On SQL Server boolean operator short-circuit

September 13th, 2009

Recently I had several discussions all circling around the short-circuit of boolean expressions in Transact-SQL queries. Many developers that come from an imperative language background like C are relying on boolean short-circuit to occur when SQL queries are executed. Often they take this expectation to extreme and the correctness of the result is actually relying on the short-circuit to occur:

select 'Will not divide by zero!' where 1=or 1/0=0

In the SQL snippet above the expression on the right side of the OR operator would cause a division by zero if ever evaluated. Yet the query executes fine and the successful result is seen as proof that operator short-circuit does happen! Well, is that all there is? Of course not. An universal quantification cannot be demonstrated with an example. But it can be proven false with one single counter example!

Luckily I have two aces on my sleeve: for one I know how the Query Optimizer works. Second, I’ve stayed close enough to Microsoft CSS front lines for 6 months to see actual cases pouring in from developers bitten by the short-circuit assumption. Here is my counter-example case:


create table eav (     
	eav_id int identity(1,1) primary key,     
	attribute varchar(50) not null,     
	is_numeric bit not null,     
	[value] sql_variant null); 
	
create index eav_attribute on eav(attribute) include ([value]); 
go 

-- Fill the table with random values 
set nocount on 
declare @i int; 
select @i = 0; 
while @i < 100000 
begin
    declare @attribute varchar(50),
	          @is_numeric bit,
			  @value sql_variant;     
	select @attribute = 'A' + cast(cast(rand()*1000 as  int) as varchar(3));     
	select @is_numeric = case when rand() > 0.5 then 1 else 0 end;     
	if 1=@is_numeric         
		select @value = cast(rand() * 100 as int);     
	else         
		select @value = 'Lorem ipsum';     
	insert into eav (attribute, is_numeric, [value])     
		values (@attribute, @is_numeric, @value);     
	select @i = @i+1; 
end 
go 

-- insert a 'trap' 
insert into eav (attribute, is_numeric, [value]) values ('B1', 0, 'Gotch ya'); 
go
 
-- select the 'trap' value 
select [value] from eav 
	where      attribute = 'B1'      
	and is_numeric = 1      
	and cast([value] as int) > 50 
go 

Msg 245, Level 16, State 1, Line 3
Conversion failed when converting the varchar value 'Gotch ya' to data type int.

This happens on SQL Server 2005 SP2. Clearly, the conversion does occur even though the value is marked as ‘not numeric’. Whats going on here?
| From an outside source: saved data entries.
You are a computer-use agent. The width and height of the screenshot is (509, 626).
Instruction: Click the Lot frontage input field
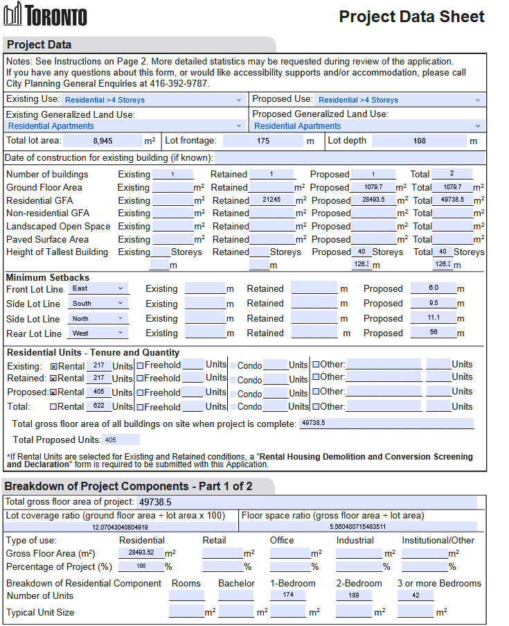coord(262,141)
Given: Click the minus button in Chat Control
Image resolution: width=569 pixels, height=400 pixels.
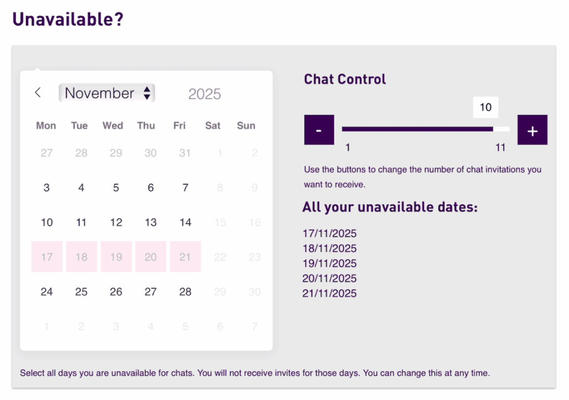Looking at the screenshot, I should (319, 130).
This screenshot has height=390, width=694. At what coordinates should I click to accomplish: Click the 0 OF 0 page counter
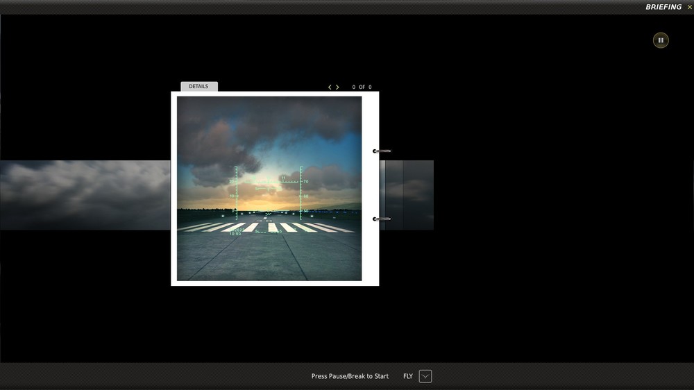(x=362, y=87)
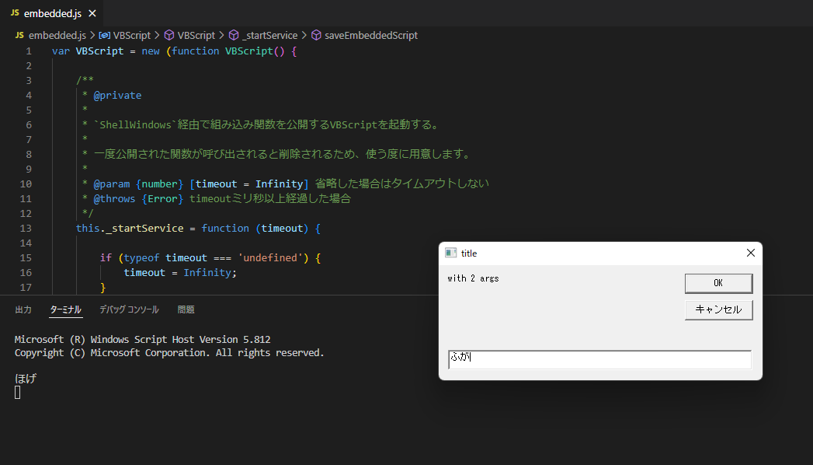Image resolution: width=813 pixels, height=465 pixels.
Task: Click the text field containing ふが
Action: pyautogui.click(x=599, y=358)
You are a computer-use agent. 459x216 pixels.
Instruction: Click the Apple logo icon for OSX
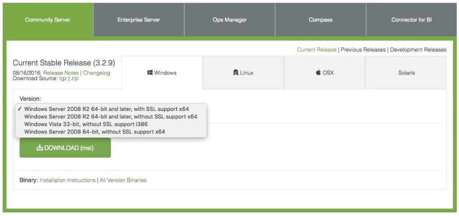tap(318, 73)
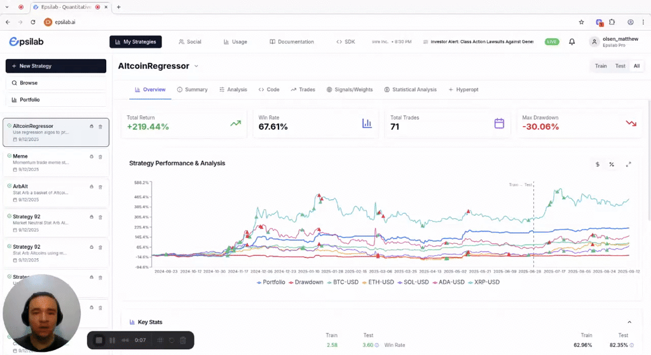Viewport: 651px width, 355px height.
Task: Open the AltcoinRegressor title dropdown
Action: click(x=196, y=66)
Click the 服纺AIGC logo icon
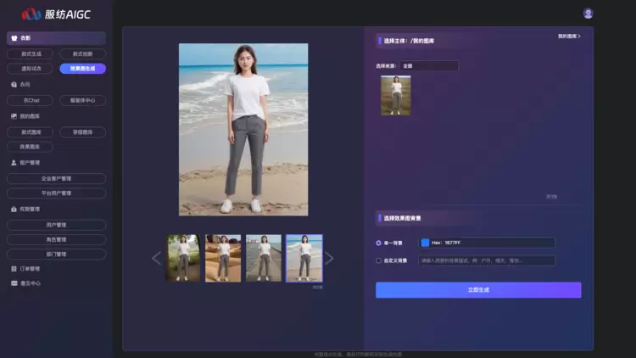This screenshot has width=636, height=358. coord(31,14)
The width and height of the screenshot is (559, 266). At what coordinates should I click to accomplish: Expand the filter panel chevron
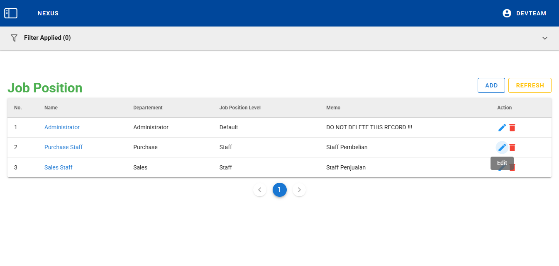[x=545, y=38]
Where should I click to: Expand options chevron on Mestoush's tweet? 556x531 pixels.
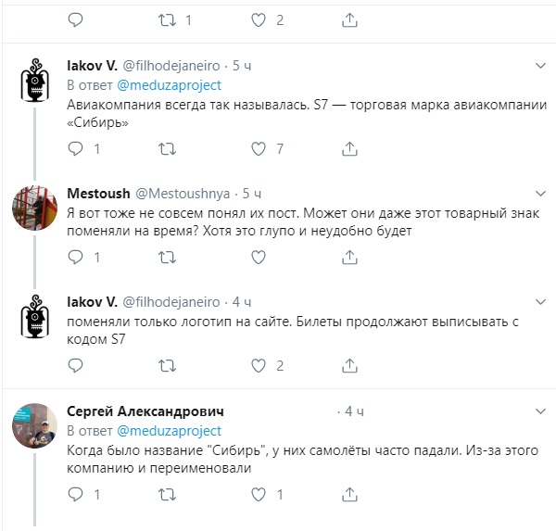[541, 194]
To better understand, lets insert a known value that can be converted and then run the same query again and look at the execution plan:


insert into eav (attribute, is_numeric, [value]) values ('B2', 1, 65); 
go 

select [value] from eav 
	where      attribute = 'B2'      
	and is_numeric = 1      
	and cast([value] as int) > 50;
go  

boolean short-circuit counter example query plan

boolean short-circuit counter example query plan

Looking at the plan we can see how the query is actually evaluated: seek on the non-clustered index for the attribute ‘B2’, project the ‘value’, filter for the value predicate ‘cast([value] as int)>50’ then perform a nested join to look up the ‘is_boolean’ in the clustered index! So the right side of the AND operator is evaluated first. Q.E.D.

Is this a bug? Of course not. SQL is a declarative language, the query optimizer is free to choose any execution path that provide the requested result. Boolean operator short-circuit is NOT GUARANTEED. My query has set up a trap for the query optimizer, by providing a tempting execution path using the non-clustered index. For my example to work I had to set up a large table and enough distinct values of ‘attribute’ so that the optimizer would see the non-clustered index access followed by bookmark look up as a better plan than a clustered scan. And it is, by all means a better plan. But then I placed my trap: by adding the ‘value’ as an included column in the non-clustered index, I give the optimizer a too sweet to resists opportunity to evaluate the filter predicate on the ‘value’ column before it evaluates the filter predicate on the ‘is_numeric’ column, thus forcing the break on the short-circuit assumption.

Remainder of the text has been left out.